Segment Start: Records supplied
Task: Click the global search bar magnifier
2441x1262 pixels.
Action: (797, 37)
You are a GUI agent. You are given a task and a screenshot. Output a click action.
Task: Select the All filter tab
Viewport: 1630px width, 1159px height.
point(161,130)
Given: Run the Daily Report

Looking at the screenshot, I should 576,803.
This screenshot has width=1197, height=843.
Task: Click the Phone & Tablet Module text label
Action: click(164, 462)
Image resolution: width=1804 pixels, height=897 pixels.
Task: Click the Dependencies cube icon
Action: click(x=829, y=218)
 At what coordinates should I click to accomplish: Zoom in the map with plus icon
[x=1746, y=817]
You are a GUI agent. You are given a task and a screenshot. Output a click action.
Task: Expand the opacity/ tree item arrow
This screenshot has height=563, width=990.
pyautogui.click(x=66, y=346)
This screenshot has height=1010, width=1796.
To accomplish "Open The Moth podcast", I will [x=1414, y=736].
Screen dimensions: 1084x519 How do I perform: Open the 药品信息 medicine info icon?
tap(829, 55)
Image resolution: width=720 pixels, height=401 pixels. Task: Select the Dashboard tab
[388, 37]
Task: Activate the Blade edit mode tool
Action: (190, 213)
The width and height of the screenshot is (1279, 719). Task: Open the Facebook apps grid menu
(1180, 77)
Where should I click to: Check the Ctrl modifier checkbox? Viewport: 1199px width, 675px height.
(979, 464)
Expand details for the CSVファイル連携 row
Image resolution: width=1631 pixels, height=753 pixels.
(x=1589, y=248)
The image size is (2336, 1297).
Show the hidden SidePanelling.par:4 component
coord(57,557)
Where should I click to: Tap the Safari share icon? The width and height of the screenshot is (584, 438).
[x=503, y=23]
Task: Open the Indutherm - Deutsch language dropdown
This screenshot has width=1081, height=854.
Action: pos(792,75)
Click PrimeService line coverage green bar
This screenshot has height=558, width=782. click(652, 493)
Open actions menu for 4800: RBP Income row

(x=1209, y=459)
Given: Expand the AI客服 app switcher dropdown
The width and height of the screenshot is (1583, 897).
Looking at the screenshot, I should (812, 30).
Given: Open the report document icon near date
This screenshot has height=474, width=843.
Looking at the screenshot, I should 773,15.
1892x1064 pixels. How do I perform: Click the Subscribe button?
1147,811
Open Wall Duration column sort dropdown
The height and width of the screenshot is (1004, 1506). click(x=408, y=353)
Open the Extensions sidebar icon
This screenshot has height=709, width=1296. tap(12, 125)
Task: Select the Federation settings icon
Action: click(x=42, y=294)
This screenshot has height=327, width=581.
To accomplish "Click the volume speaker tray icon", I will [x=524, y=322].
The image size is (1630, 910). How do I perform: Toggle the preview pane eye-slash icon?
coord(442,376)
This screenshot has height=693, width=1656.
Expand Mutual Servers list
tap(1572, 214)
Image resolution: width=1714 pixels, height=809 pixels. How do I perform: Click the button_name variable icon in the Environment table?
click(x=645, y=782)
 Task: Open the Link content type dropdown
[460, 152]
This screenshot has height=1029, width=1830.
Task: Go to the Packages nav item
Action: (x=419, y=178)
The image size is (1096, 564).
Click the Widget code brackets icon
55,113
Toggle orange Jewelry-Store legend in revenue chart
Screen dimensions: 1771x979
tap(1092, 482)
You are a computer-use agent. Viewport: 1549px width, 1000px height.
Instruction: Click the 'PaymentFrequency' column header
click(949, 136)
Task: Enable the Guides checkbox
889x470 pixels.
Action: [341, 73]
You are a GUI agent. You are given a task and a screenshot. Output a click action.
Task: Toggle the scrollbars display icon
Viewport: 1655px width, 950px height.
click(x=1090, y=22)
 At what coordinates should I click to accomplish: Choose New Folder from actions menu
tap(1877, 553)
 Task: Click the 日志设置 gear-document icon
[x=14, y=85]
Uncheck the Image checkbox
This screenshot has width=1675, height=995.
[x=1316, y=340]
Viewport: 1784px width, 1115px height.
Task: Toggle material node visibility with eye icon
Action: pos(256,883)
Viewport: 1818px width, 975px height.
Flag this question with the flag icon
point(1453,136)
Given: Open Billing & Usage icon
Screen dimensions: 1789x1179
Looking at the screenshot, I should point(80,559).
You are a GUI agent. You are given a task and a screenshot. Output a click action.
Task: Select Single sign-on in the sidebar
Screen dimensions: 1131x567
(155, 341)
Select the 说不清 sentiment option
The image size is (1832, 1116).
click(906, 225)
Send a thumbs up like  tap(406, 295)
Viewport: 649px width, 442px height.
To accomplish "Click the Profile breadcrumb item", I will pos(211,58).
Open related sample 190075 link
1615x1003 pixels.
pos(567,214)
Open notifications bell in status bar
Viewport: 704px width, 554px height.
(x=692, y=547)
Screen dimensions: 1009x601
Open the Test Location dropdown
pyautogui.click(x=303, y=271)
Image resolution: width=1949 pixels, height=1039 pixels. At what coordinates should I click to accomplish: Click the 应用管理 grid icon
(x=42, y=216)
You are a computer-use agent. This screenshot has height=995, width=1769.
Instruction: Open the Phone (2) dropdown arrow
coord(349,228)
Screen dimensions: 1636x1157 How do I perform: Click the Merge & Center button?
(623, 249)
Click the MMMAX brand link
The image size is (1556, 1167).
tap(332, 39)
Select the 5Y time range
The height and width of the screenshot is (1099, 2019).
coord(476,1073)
Segment End: Records supplied
Whatever appears in the listing above, write it down again exactly.

Task: Click the global search bar magnifier
2441x1262 pixels.
Action: (797, 37)
You are a GUI agent. You are given a task and a screenshot. Output a click action.
Task: Select the All filter tab
Viewport: 1630px width, 1159px height.
point(161,130)
Given: Run the Daily Report

Looking at the screenshot, I should 576,803.
This screenshot has width=1197, height=843.
Task: Click the Phone & Tablet Module text label
Action: click(164, 462)
Image resolution: width=1804 pixels, height=897 pixels.
Task: Click the Dependencies cube icon
Action: click(x=829, y=218)
 At what coordinates should I click to accomplish: Zoom in the map with plus icon
[x=1746, y=817]
You are a GUI agent. You are given a task and a screenshot. Output a click action.
Task: Expand the opacity/ tree item arrow
This screenshot has height=563, width=990.
pyautogui.click(x=66, y=346)
This screenshot has height=1010, width=1796.
To accomplish "Open The Moth podcast", I will [x=1414, y=736].
Screen dimensions: 1084x519 How do I perform: Open the 药品信息 medicine info icon?
tap(829, 55)
Image resolution: width=720 pixels, height=401 pixels. Task: Select the Dashboard tab
[388, 37]
Task: Activate the Blade edit mode tool
Action: (190, 213)
The width and height of the screenshot is (1279, 719). Task: Open the Facebook apps grid menu
(1180, 77)
Where should I click to: Check the Ctrl modifier checkbox? Viewport: 1199px width, 675px height.
(979, 464)
Expand details for the CSVファイル連携 row
Image resolution: width=1631 pixels, height=753 pixels.
(x=1589, y=248)
The image size is (2336, 1297).
Show the hidden SidePanelling.par:4 component
coord(57,557)
Where should I click to: Tap the Safari share icon? The width and height of the screenshot is (584, 438).
[x=503, y=23]
Task: Open the Indutherm - Deutsch language dropdown
This screenshot has width=1081, height=854.
Action: pos(792,75)
Click PrimeService line coverage green bar
This screenshot has height=558, width=782. click(652, 493)
Open actions menu for 4800: RBP Income row

(x=1209, y=459)
Given: Expand the AI客服 app switcher dropdown
The width and height of the screenshot is (1583, 897).
Looking at the screenshot, I should (812, 30).
Given: Open the report document icon near date
This screenshot has height=474, width=843.
Looking at the screenshot, I should 773,15.
1892x1064 pixels. How do I perform: Click the Subscribe button?
1147,811
Open Wall Duration column sort dropdown
The height and width of the screenshot is (1004, 1506). click(x=408, y=353)
Open the Extensions sidebar icon
This screenshot has height=709, width=1296. tap(12, 125)
Task: Select the Federation settings icon
Action: click(x=42, y=294)
This screenshot has height=327, width=581.
To accomplish "Click the volume speaker tray icon", I will [x=524, y=322].
The image size is (1630, 910). How do I perform: Toggle the preview pane eye-slash icon?
coord(442,376)
This screenshot has height=693, width=1656.
Expand Mutual Servers list
tap(1572, 214)
Image resolution: width=1714 pixels, height=809 pixels. How do I perform: Click the button_name variable icon in the Environment table?
click(x=645, y=782)
 Task: Open the Link content type dropdown
[460, 152]
This screenshot has height=1029, width=1830.
Task: Go to the Packages nav item
Action: (x=419, y=178)
The image size is (1096, 564).
Click the Widget code brackets icon
55,113
Toggle orange Jewelry-Store legend in revenue chart
Screen dimensions: 1771x979
tap(1092, 482)
You are a computer-use agent. Viewport: 1549px width, 1000px height.
Instruction: Click the 'PaymentFrequency' column header
click(949, 136)
Task: Enable the Guides checkbox
889x470 pixels.
Action: [341, 73]
You are a GUI agent. You are given a task and a screenshot. Output a click action.
Task: Toggle the scrollbars display icon
Viewport: 1655px width, 950px height.
click(x=1090, y=22)
 At what coordinates should I click to accomplish: Choose New Folder from actions menu
tap(1877, 553)
 Task: Click the 日志设置 gear-document icon
[x=14, y=85]
Uncheck the Image checkbox
This screenshot has width=1675, height=995.
[x=1316, y=340]
Viewport: 1784px width, 1115px height.
Task: Toggle material node visibility with eye icon
Action: pos(256,883)
Viewport: 1818px width, 975px height.
Flag this question with the flag icon
point(1453,136)
Given: Open Billing & Usage icon
Screen dimensions: 1789x1179
Looking at the screenshot, I should point(80,559).
You are a GUI agent. You are given a task and a screenshot. Output a click action.
Task: Select Single sign-on in the sidebar
Screen dimensions: 1131x567
(155, 341)
Select the 说不清 sentiment option
The image size is (1832, 1116).
click(906, 225)
Send a thumbs up like  tap(406, 295)
Viewport: 649px width, 442px height.
To accomplish "Click the Profile breadcrumb item", I will pos(211,58).
Open related sample 190075 link
1615x1003 pixels.
pos(567,214)
Open notifications bell in status bar
Viewport: 704px width, 554px height.
(x=692, y=547)
Screen dimensions: 1009x601
Open the Test Location dropdown
pyautogui.click(x=303, y=271)
Image resolution: width=1949 pixels, height=1039 pixels. At what coordinates should I click to accomplish: Click the 应用管理 grid icon
(x=42, y=216)
You are a computer-use agent. This screenshot has height=995, width=1769.
Instruction: Open the Phone (2) dropdown arrow
coord(349,228)
Screen dimensions: 1636x1157 How do I perform: Click the Merge & Center button?
(623, 249)
Click the MMMAX brand link
The image size is (1556, 1167).
tap(332, 39)
Select the 5Y time range
The height and width of the screenshot is (1099, 2019).
coord(476,1073)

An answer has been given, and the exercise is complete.